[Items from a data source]
Content starts

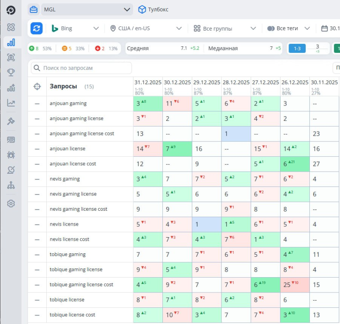Toggle the dash marker for nevis license
The image size is (340, 324).
[37, 224]
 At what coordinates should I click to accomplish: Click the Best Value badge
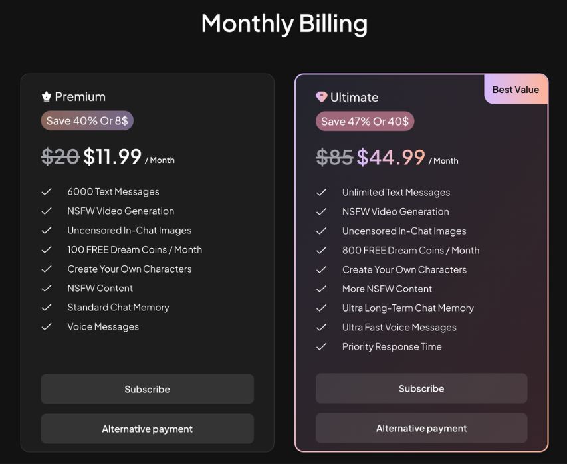pyautogui.click(x=515, y=89)
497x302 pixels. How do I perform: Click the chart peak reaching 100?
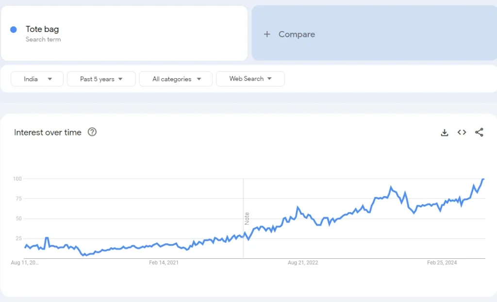pos(483,179)
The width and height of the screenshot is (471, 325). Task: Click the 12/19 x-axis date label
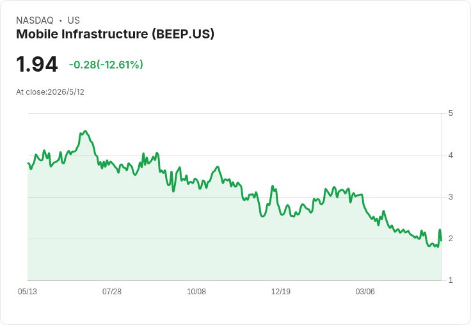click(x=280, y=291)
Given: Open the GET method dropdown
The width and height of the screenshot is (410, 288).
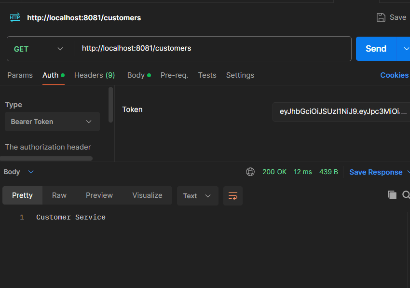Looking at the screenshot, I should [x=39, y=49].
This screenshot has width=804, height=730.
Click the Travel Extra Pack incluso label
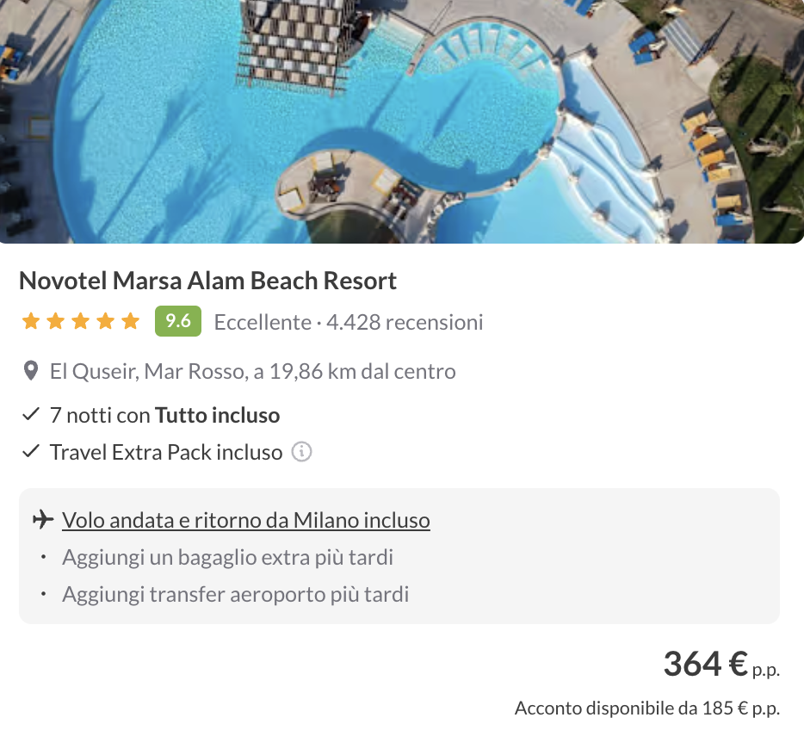pyautogui.click(x=166, y=452)
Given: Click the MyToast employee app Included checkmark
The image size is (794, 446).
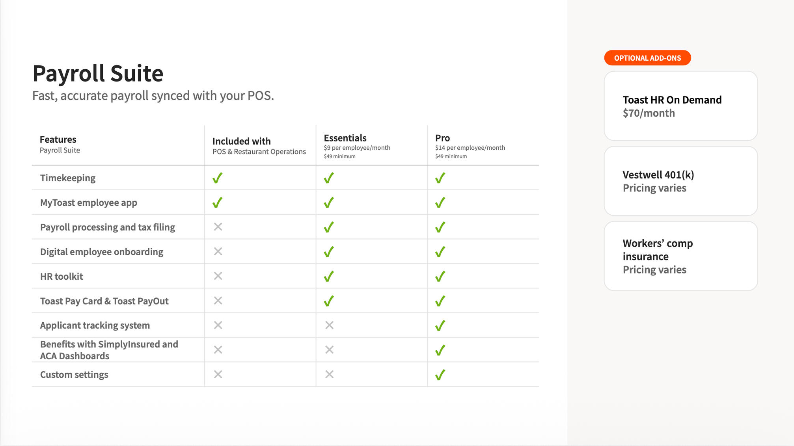Looking at the screenshot, I should tap(218, 203).
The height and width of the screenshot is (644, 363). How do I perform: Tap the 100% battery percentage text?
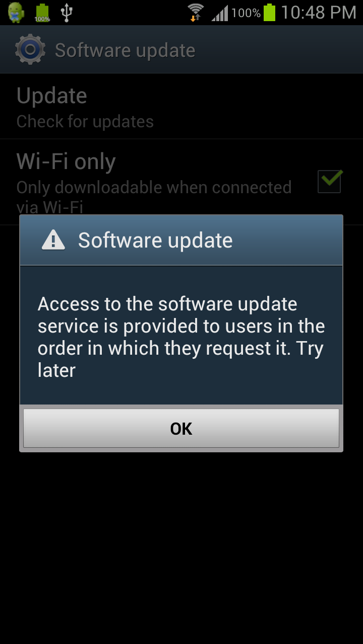pos(246,13)
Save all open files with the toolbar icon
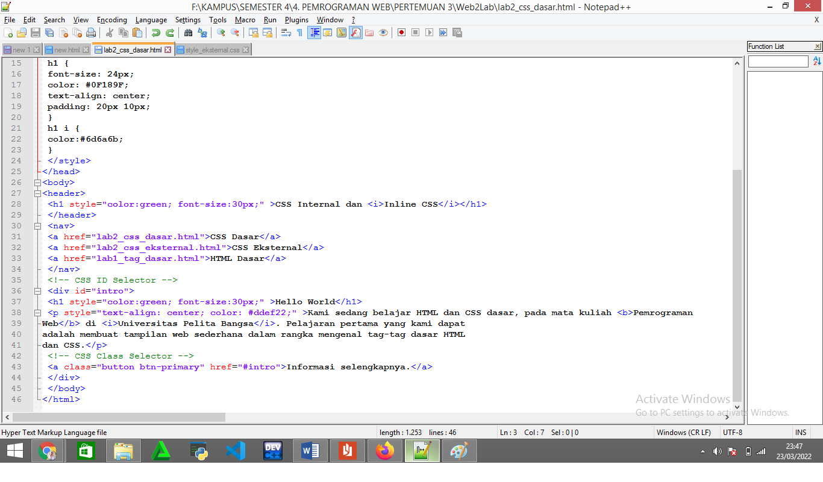The image size is (823, 482). pos(49,32)
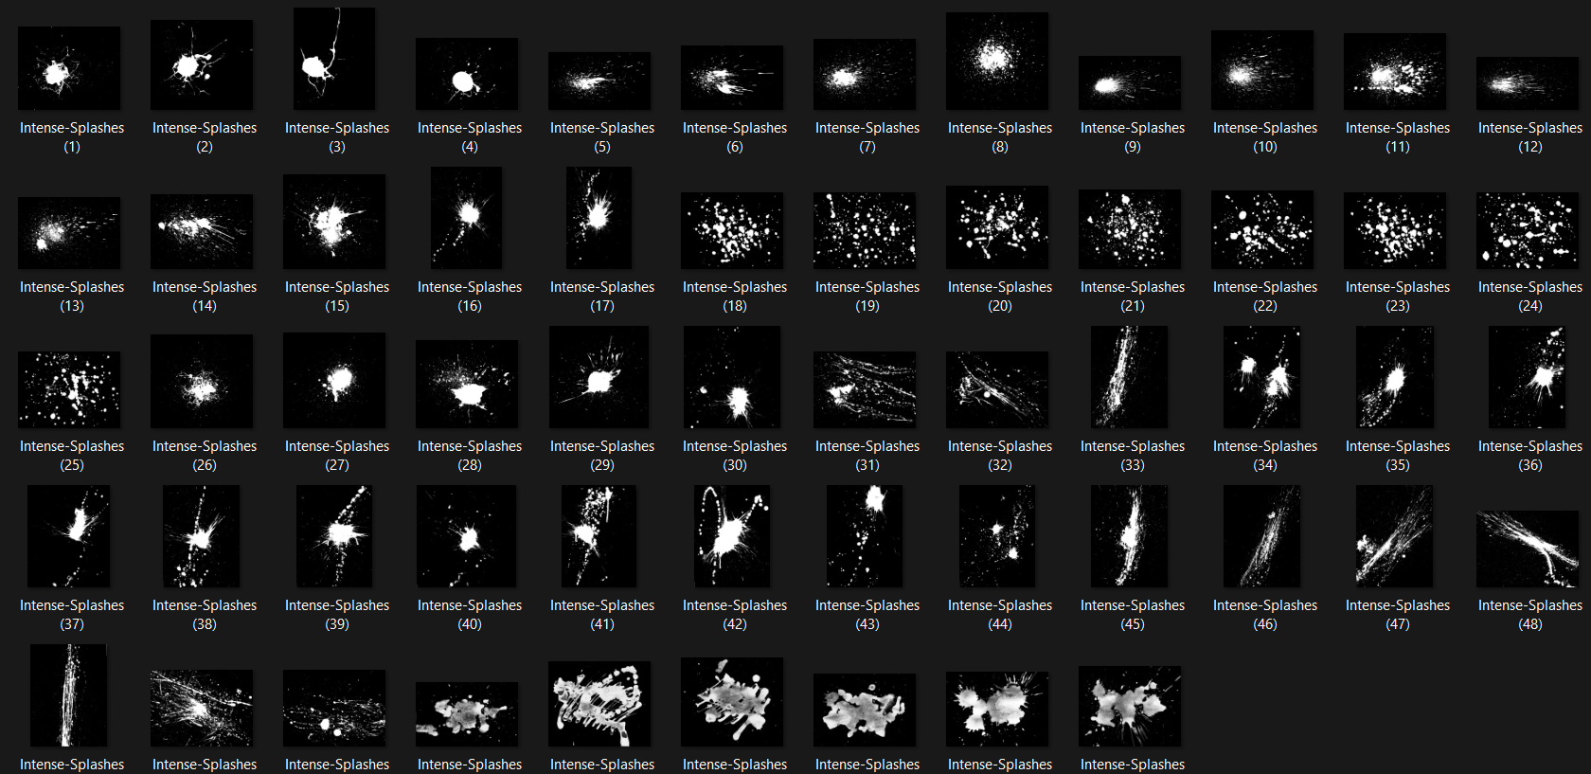The width and height of the screenshot is (1591, 774).
Task: Click the Intense-Splashes (33) vertical streak image
Action: (1130, 377)
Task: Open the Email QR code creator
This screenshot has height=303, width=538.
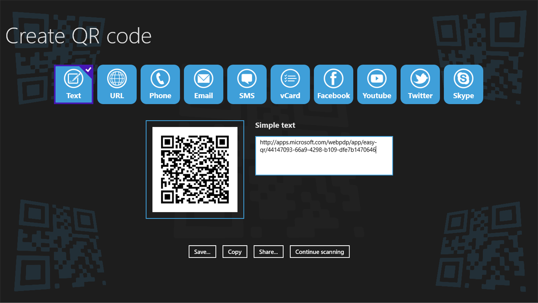Action: [x=203, y=84]
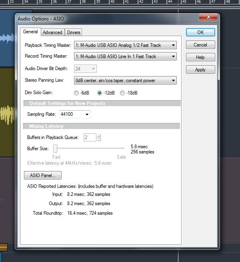Click the Apply button
Image resolution: width=240 pixels, height=262 pixels.
(200, 70)
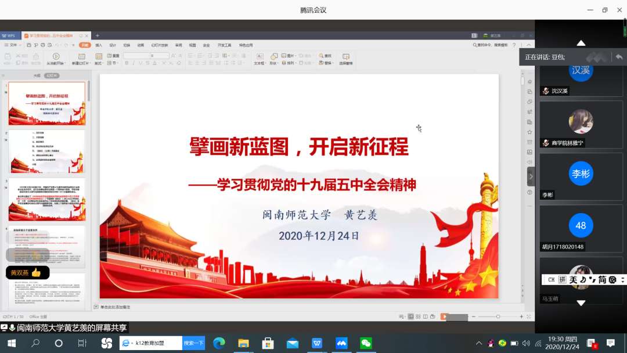Switch to 大纲 outline view in slide panel
The height and width of the screenshot is (353, 627).
(x=37, y=75)
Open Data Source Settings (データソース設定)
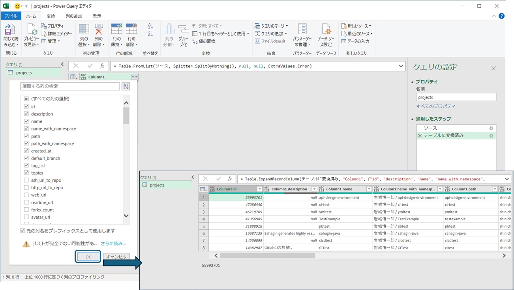Viewport: 514px width, 290px height. tap(326, 31)
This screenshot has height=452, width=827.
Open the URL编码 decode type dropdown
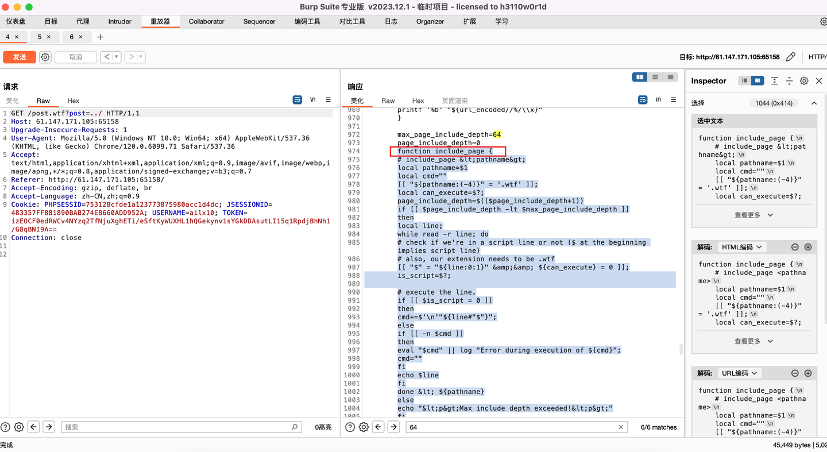tap(739, 373)
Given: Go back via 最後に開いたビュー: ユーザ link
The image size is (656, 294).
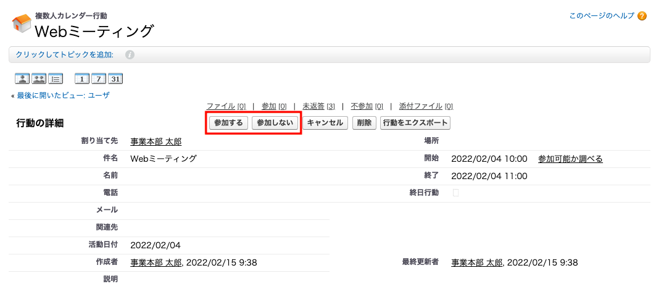Looking at the screenshot, I should coord(63,95).
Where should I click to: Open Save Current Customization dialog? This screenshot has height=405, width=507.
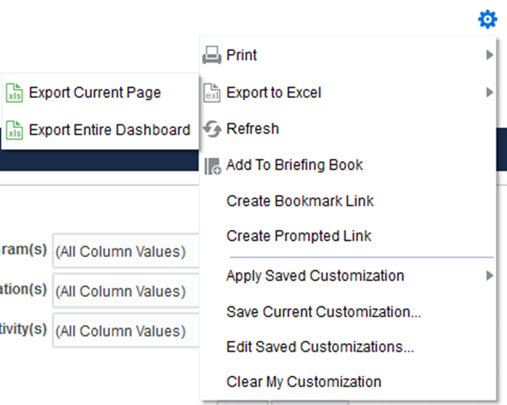click(323, 312)
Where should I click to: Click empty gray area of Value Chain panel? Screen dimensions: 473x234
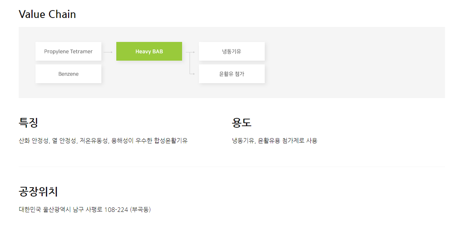(x=355, y=64)
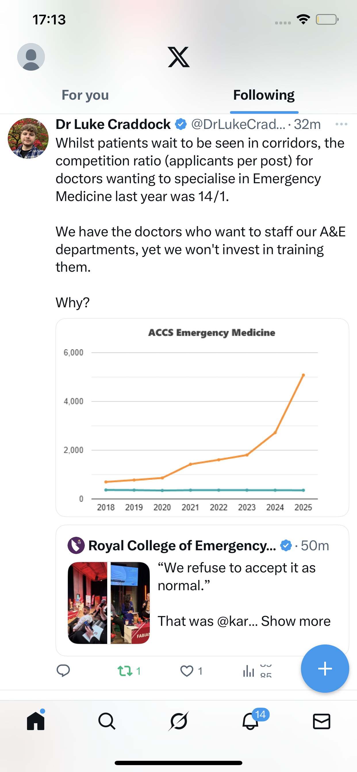357x772 pixels.
Task: Open Dr Luke Craddock's profile name link
Action: pos(113,124)
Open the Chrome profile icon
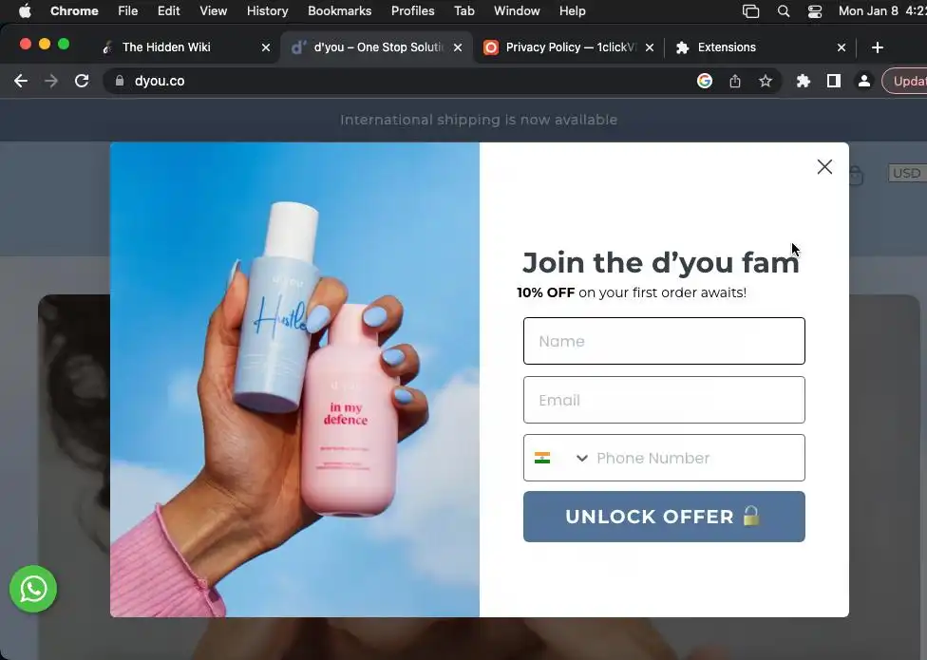 click(x=863, y=81)
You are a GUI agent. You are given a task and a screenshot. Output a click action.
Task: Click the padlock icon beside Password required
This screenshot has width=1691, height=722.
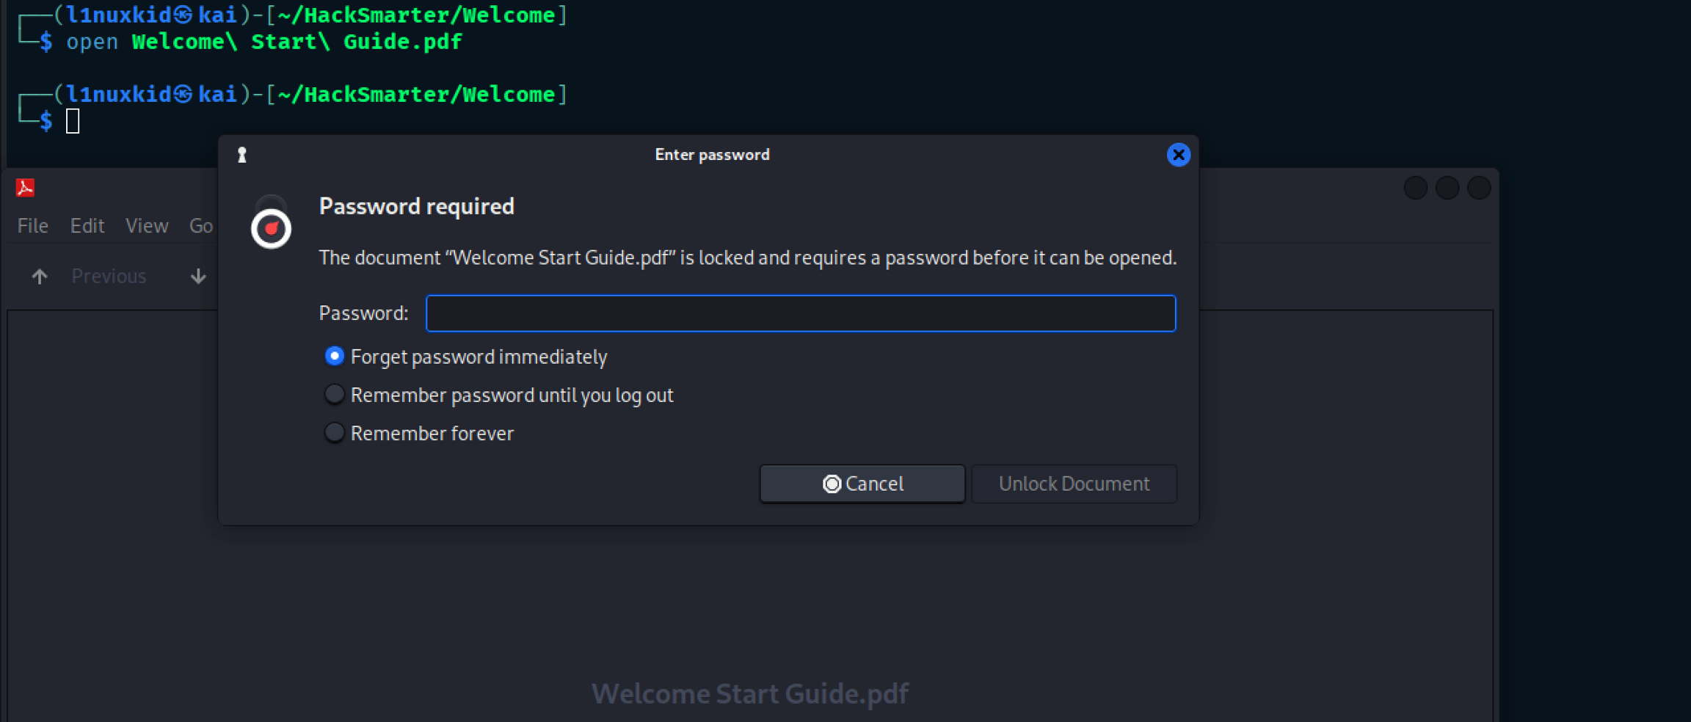[271, 223]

Content ends

• **REQUIREMENT**
Each line above that falls between the line with "The width and height of the screenshot is (471, 325)." and the line with "This screenshot has width=804, height=730." should be printed exactly, together with those two lines, but the pictures should not.

• **TASK ANSWER**
The width and height of the screenshot is (471, 325). Task: Click the 12/19 x-axis date label
click(x=280, y=291)
Given: Open the GET method dropdown
The width and height of the screenshot is (410, 288).
Looking at the screenshot, I should [x=39, y=49].
This screenshot has width=804, height=730.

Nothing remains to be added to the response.